Background technology

Along with developing rapidly of world today's CNC processing technology, five axle process technologies are widely used in the manufacture field of Aeronautics and Astronautics.The compressor of Aero-Space engine, the monoblock type impeller in fan blower belong to and have the complex-curved part of high precision.Therefore the monoblock type impeller in aeromotor adopts five-axis linkage machine tools processing conventionally, according to the structure difference of five-axis machine tool, can be divided into polytype, difference due to five-axis machine tool type, each turning axle of lathe has unrestricted and limit section, and each is variant, the present invention is mainly for five axle planer-type Double swing head lathes, the turning axle of this lathe is all restricted, especially restricted causing of the 5th axle causes some region time processing not put in place in reality processing, classic method is first in this position line by workpiece, the measurement of employing angel measuring instrument rotates to an angle workpiece and then processes, or when programming, consider the limit anglec of rotation of lathe, at it, in its limit point, divide machining area, programming respectively, postposition is processed out a plurality of program processing.But this classic method needs often to install and remove workpiece, produces positioning error, or increase programming trouble, and obtain a plurality of programs of aftertreatment, lengthened the production time of enterprise, and can not guarantee machining precision.The productivity effect of Zhe Dui enterprise has larger impact.

Summary of the invention

Object of the present invention is exactly mainly for five domestic axle Double swing head lathes, for avoiding the anglec of rotation of this structure lathe the 5th turning axle when exploitation postposition is processed to surpass the extreme angles of lathe self, cause the excess of stroke to be reported to the police and some crosses the problems such as limit interval cannot process, proposed a kind of specially for the rearmounted disposal route of the domestic Double swing head five-axis machine tool of five axle Double swing head lathes.

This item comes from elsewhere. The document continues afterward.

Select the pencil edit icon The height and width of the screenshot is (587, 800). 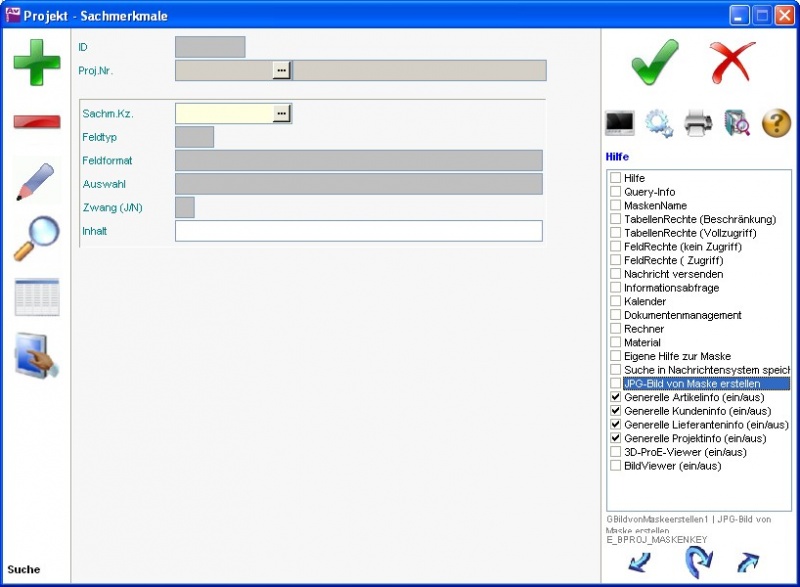coord(36,181)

Solution of the present invention is such:

Whether the present invention adds brachium that two kinds of rearmounted processing modes are provided according to this domestic five-axis machine tool, and compare according to the limiting angle that the cutter spacing source file that pre-process generates calculates the maximal value and lathe self of the 5th axle rotation angle, then select corresponding processing mode.

Double swing head five axles (A, the C axle) linkage machine tool of take is example, illustrates and how to select rearmounted processing mode and how to solve the problems such as lathe the 5th axle rotational angle range transfinites.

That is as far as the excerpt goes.